There are an infinite number of charts you can draw and a small finite number of claims they typically argue. The skill is in matching the claim to the chart, not the other way around. Most analysts start with the data and pick a chart that 'shows' it. Strong analysts start with the claim and ask which chart proves it.
The six claim types
- Comparison across categories: how does A compare to B, C, D? → Horizontal bar chart, sorted descending.
- Ranking: who is first, second, third? → Sorted horizontal bar; for many items, a slope chart or dumbbell chart.
- Composition of a whole: what fraction of total is A? B? C? → Stacked bar (preferred); pie only when 2-3 slices and the message is dominance.
- Distribution: how is X spread? → Histogram, density plot, or boxplot. For comparing distributions across groups, side-by-side boxplots or ridge plots.
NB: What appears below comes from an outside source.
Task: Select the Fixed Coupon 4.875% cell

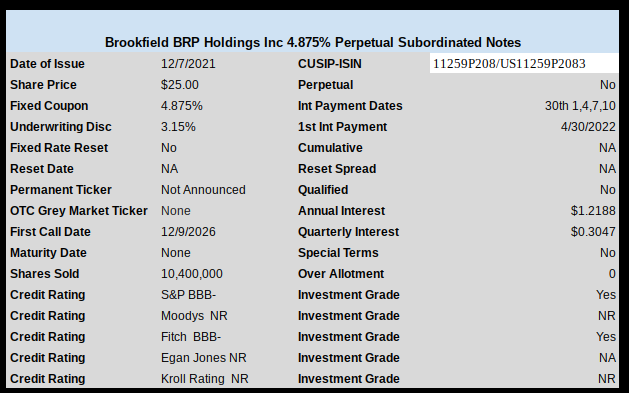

- Correlation: how does X move with Y? → Scatter plot, with a trend line if the claim is about strength.
- Change over time: how has X moved? → Line chart for trend, area chart for cumulative, slope chart for two-point comparison.
The horizontal bar default
When in doubt, horizontal bars sorted descending beat any other chart for category comparisons. Long category labels are readable, the eye scans top-to-bottom naturally, and order makes magnitude obvious. Vertical bars are for time-on-x; horizontal for everything else.
When no chart is right
Three numbers? Write the three numbers in a sentence. A single comparison? Make it a big stat-card with one number. A precise table of values someone might look up? Use a table. The chart-by-default reflex is a tic; the goal is communication, not visualisation.
Type-mismatch traps
Pie chart with 9 slices (no one can compare angles past 4 segments). Line chart for categorical x-axis (a line implies temporal continuity; using it for 'product A, B, C, D' is wrong). Bar chart with truncated y-axis (visually exaggerates small differences and is a credibility leak). Dual-axis line chart (almost always misleading — pick the more important axis and reference the other in text).
The default-chart matrix
CLAIM TYPE DEFAULT CHART WHEN TO DEVIATE──────────────── ──────────────────────── ──────────────────────Category compare Horizontal bar (sorted) Heat map for 50+ itemsRanking Horizontal bar Slope chart for 2 periodsComposition Stacked bar Pie for 2-3 dominant slicesDistribution Histogram or boxplot Violin for shape + densityCorrelation Scatter plot Hex bins for >5000 pointsChange over time Line chart Area for cumulative
Exercise
For each of the following claims, pick the right chart type and explain why: (1) 'Africa's banking penetration trails Asia by 30 points'. (2) 'Customer acquisition cost has tripled since 2022'. (3) 'Mobile money adoption is bimodal — heavy users and non-users, with little middle ground'. (4) 'The new packaging caused a 7% lift in conversion'.